Dataset extract:
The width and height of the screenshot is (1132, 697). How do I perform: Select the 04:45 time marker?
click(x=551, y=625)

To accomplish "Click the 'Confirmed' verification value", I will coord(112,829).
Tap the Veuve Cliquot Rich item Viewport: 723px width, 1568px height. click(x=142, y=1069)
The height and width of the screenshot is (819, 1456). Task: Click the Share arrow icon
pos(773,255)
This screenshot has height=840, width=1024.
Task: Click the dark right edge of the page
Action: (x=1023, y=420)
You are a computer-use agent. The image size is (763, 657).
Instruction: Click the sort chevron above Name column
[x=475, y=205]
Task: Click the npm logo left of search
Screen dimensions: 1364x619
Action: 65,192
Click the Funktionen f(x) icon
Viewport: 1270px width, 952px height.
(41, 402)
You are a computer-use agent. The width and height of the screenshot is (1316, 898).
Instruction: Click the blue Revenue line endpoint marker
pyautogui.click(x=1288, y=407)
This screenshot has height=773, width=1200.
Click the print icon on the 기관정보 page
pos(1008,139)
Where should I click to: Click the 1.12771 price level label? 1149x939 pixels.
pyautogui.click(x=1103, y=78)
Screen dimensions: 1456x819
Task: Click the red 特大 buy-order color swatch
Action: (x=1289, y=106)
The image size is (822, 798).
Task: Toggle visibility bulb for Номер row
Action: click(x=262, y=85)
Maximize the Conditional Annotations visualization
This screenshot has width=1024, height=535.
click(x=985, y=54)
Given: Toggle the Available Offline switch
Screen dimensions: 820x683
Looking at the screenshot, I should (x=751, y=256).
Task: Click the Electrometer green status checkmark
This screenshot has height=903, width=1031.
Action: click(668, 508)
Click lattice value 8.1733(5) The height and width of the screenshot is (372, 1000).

Prompt: Within the data above, the lines from the one with "Viewport: 1270px width, 952px height." to the one with "Given: Toggle the Available Offline switch" must be repeated exactly; no other line belongs in the answer.

Reply to the exercise:
Viewport: 1270px width, 952px height.
(41, 402)
You are a computer-use agent. The width and height of the screenshot is (1316, 898).
Instruction: Click the blue Revenue line endpoint marker
pyautogui.click(x=1288, y=407)
This screenshot has height=773, width=1200.
Click the print icon on the 기관정보 page
pos(1008,139)
Where should I click to: Click the 1.12771 price level label? 1149x939 pixels.
pyautogui.click(x=1103, y=78)
Screen dimensions: 1456x819
Task: Click the red 特大 buy-order color swatch
Action: (x=1289, y=106)
The image size is (822, 798).
Task: Toggle visibility bulb for Номер row
Action: click(x=262, y=85)
Maximize the Conditional Annotations visualization
This screenshot has width=1024, height=535.
click(x=985, y=54)
Given: Toggle the Available Offline switch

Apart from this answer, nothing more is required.